While the Global Fund has contributed substantial resources towards malaria control in Bangladesh, more could be done to monitor progress and assess effectiveness. In particular, greater account should be given to local context, both cultural and environmental. An inspiration to other health education efforts, UNICEF [46] successfully collaborated with local community members to spread health messages. This example provides one piece of evidence that focusing on the social determinants of health and how they uniquely impact life in the CHT could lead to positive changes in malaria health practices.
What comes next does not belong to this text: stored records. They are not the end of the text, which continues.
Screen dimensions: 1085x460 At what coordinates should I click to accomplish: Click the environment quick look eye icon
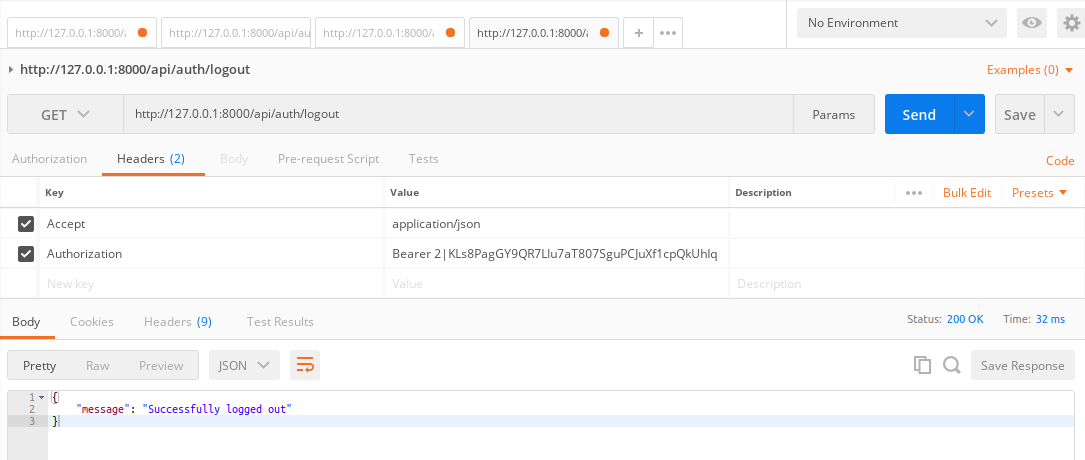point(1033,22)
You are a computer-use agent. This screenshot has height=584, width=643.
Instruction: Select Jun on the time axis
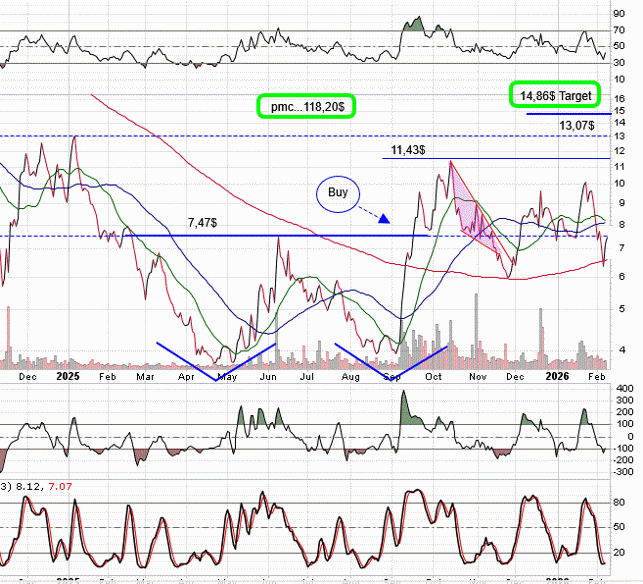[266, 377]
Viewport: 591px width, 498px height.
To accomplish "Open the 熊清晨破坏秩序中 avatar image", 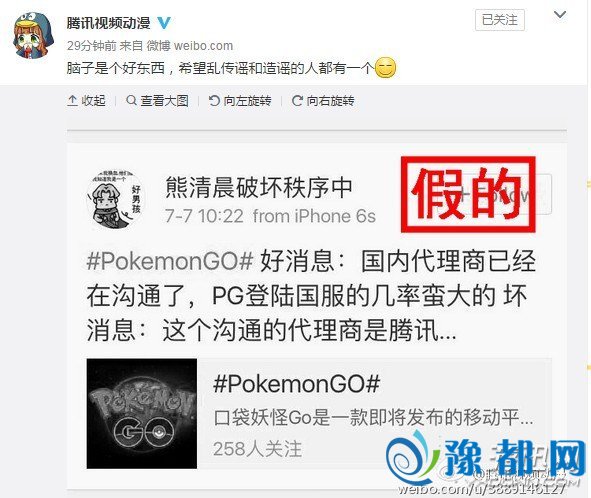I will click(115, 200).
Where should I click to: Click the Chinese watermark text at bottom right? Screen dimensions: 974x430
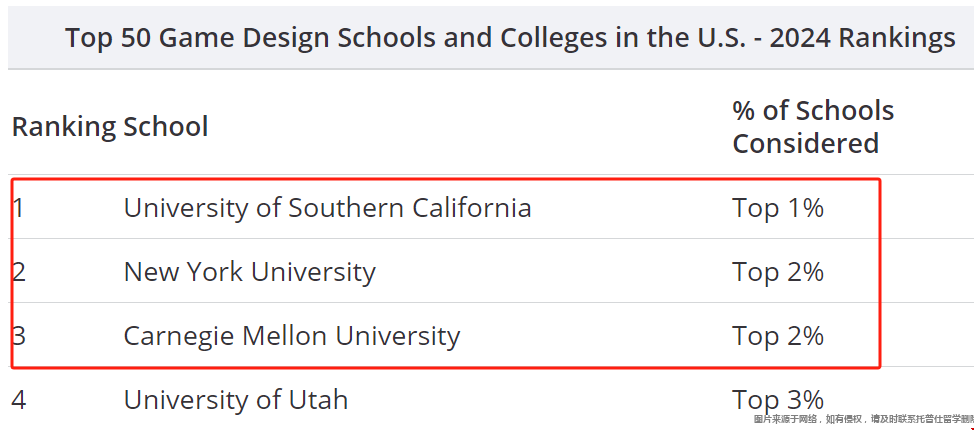pos(863,420)
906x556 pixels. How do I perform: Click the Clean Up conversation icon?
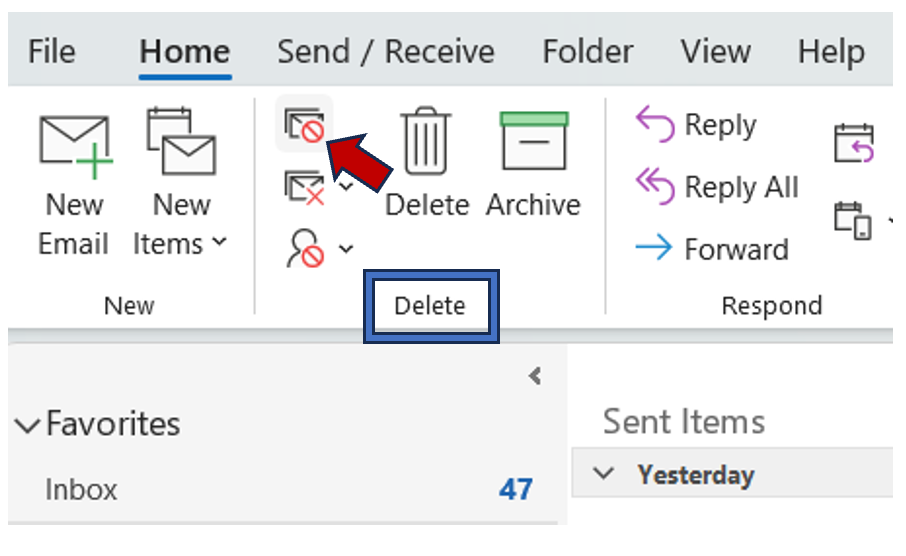(x=304, y=187)
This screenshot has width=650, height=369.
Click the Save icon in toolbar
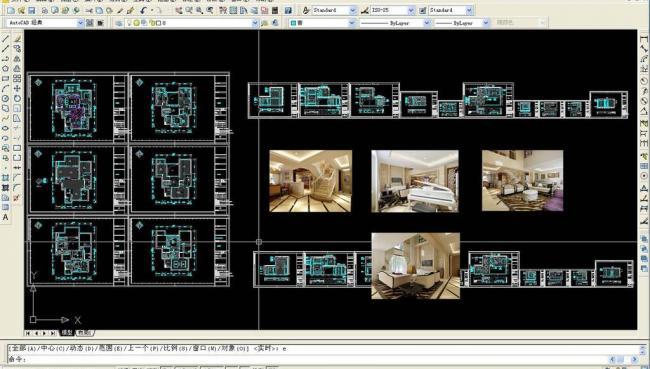point(32,10)
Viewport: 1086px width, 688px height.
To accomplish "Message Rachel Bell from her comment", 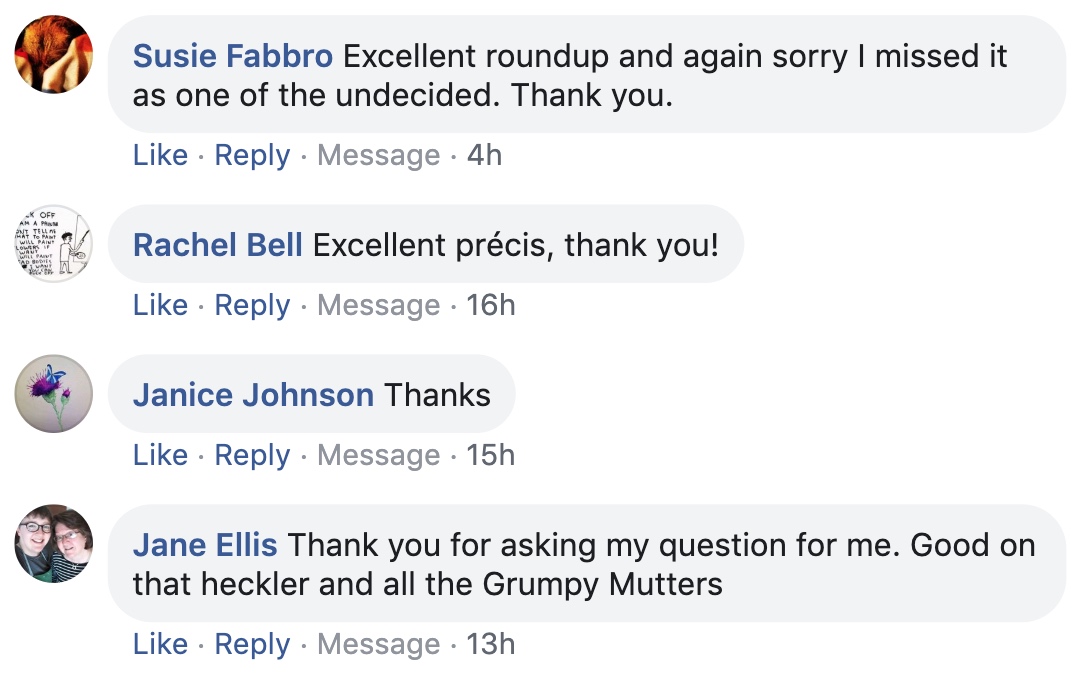I will click(378, 306).
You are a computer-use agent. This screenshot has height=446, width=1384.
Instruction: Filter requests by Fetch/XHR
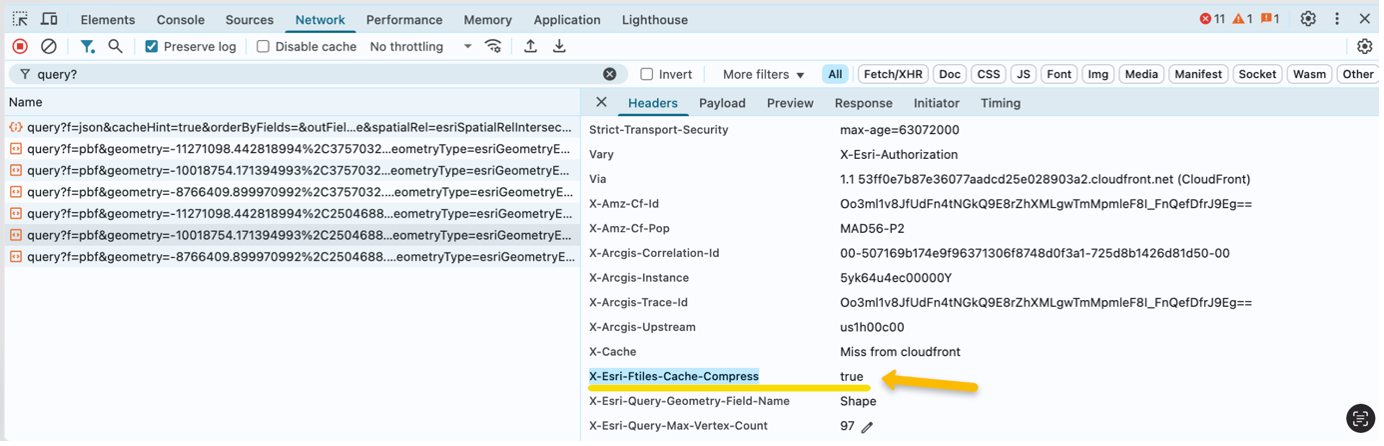[893, 74]
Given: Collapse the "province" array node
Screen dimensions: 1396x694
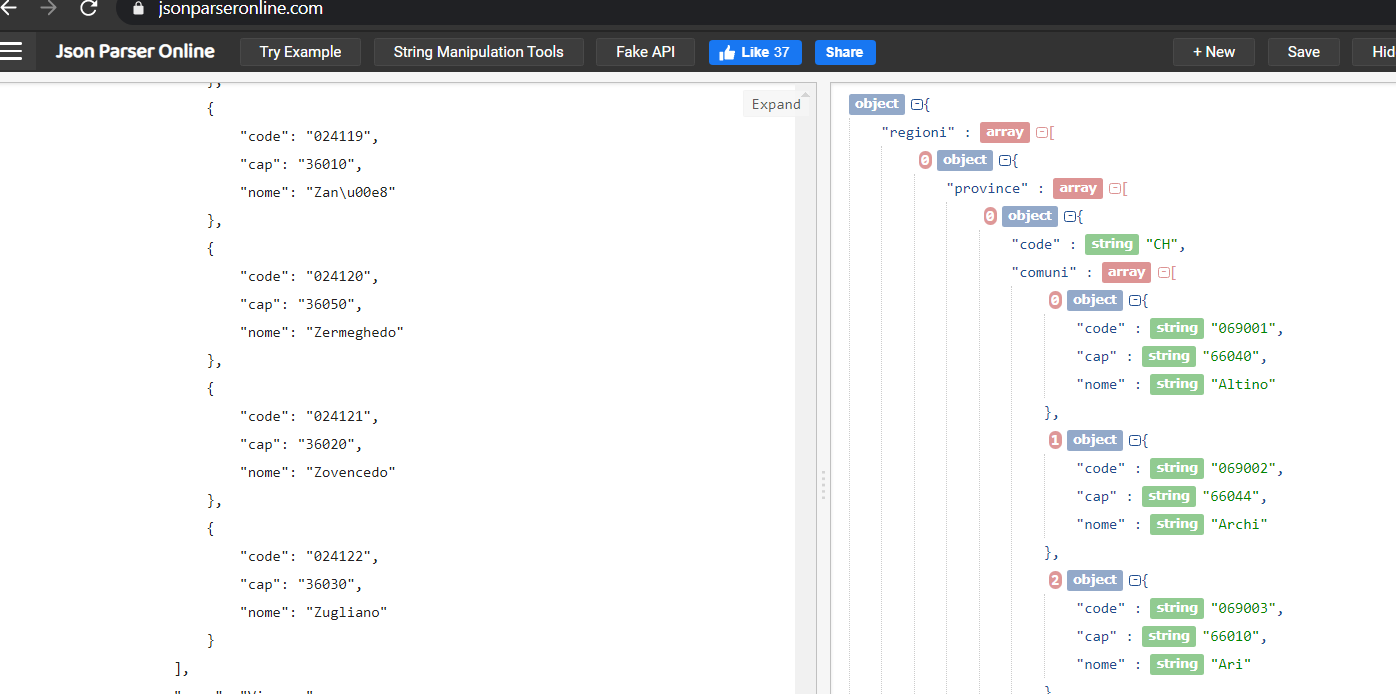Looking at the screenshot, I should pyautogui.click(x=1115, y=188).
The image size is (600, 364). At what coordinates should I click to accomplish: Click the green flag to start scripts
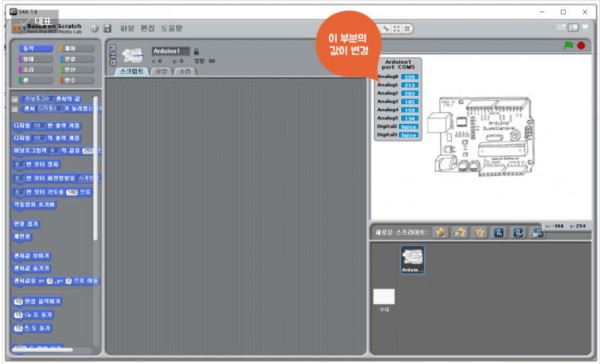pos(569,46)
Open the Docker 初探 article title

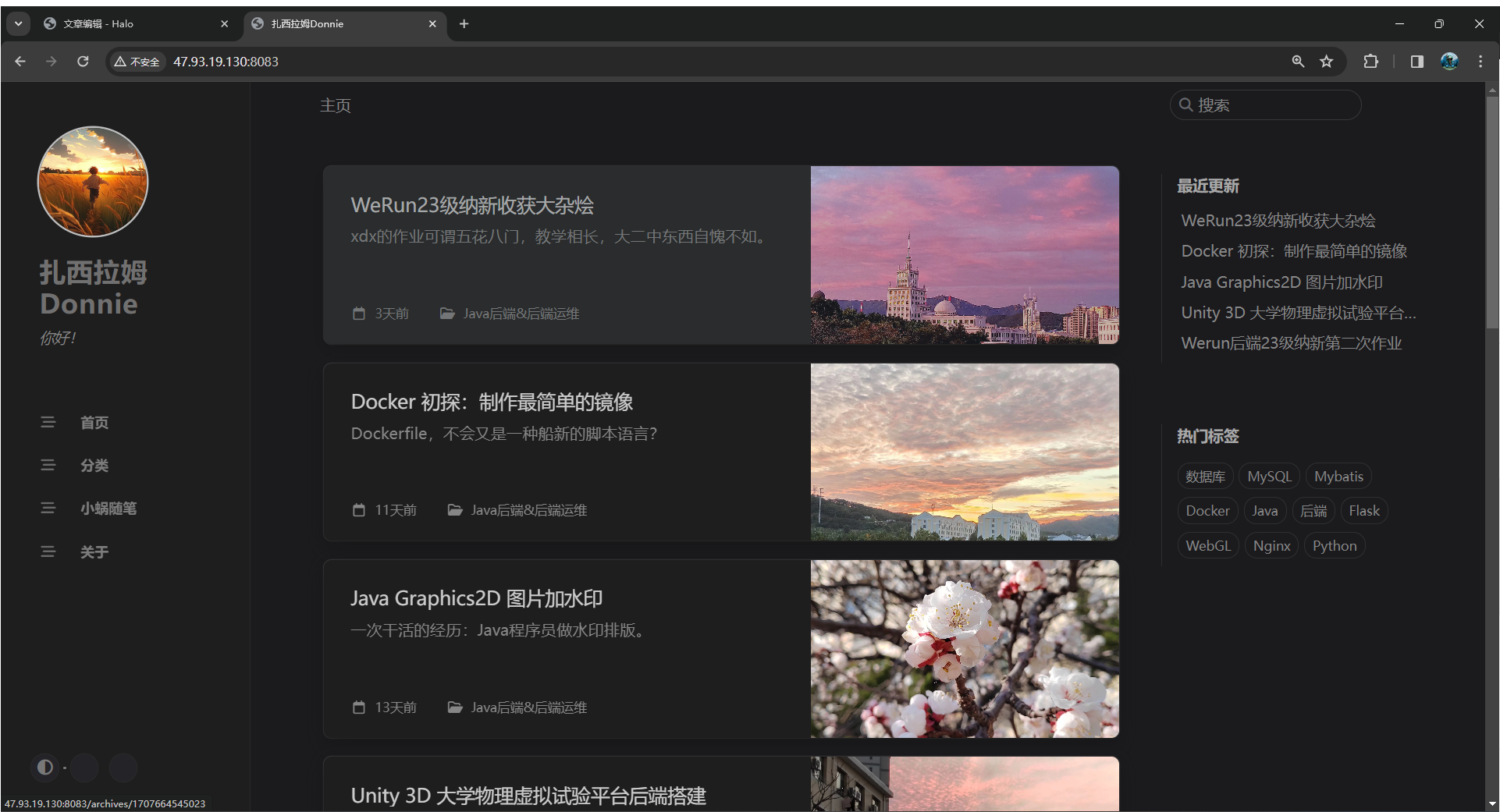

This study illustrates that it is not enough for villages to provide local doctors and open office hours; offering services free of cost does not guarantee they will be fully utilized. It is essential to understand the factors that deter individuals from using these services, but it is also important to understand variations in how those services are provided across villages. Affordability, better economic support of health workers, acceptability, education, strong provider-patient trust, and availability have been shown to be key elements of a successful programme [47].

Conclusion

Further research, incorporating both qualitative and quantitative methods, is needed to better understand why control programme resources are under-utilized. Discovering the villages at risk, and innovative ways to best communicate with them will ensure better diagnosis and treatment. Researchers have found that longer travel, waiting, and treatment times encourage people to use self-medication and promote the use of vendors [6, 4850]. Consequently, methods to improve access to malaria treatment in Bangladesh should be evaluated and operationalized. Since vendor usage remains high in the CHT, the government should formulate new policies to permit antimalarial drug sales by drug vendors. Developing appropriate tools for effective mass campaigning and awareness building among different communities is also needed to help change individual treatment-seeking approaches in the population. In this study, it was illustrated that, at a local level, treatment-seeking approaches for malaria treatment are highly heterogeneous. A study from Venezuela showed that a large reduction in malaria transmission using targeted control is feasible when the heterogeneity and spatial scale of malaria are correctly identified [51]. Therefore, mapping the risk of malaria based on fine-grained maps of villages and developing treatment behaviour maps could be of practical use in planning interventions in Bangladesh.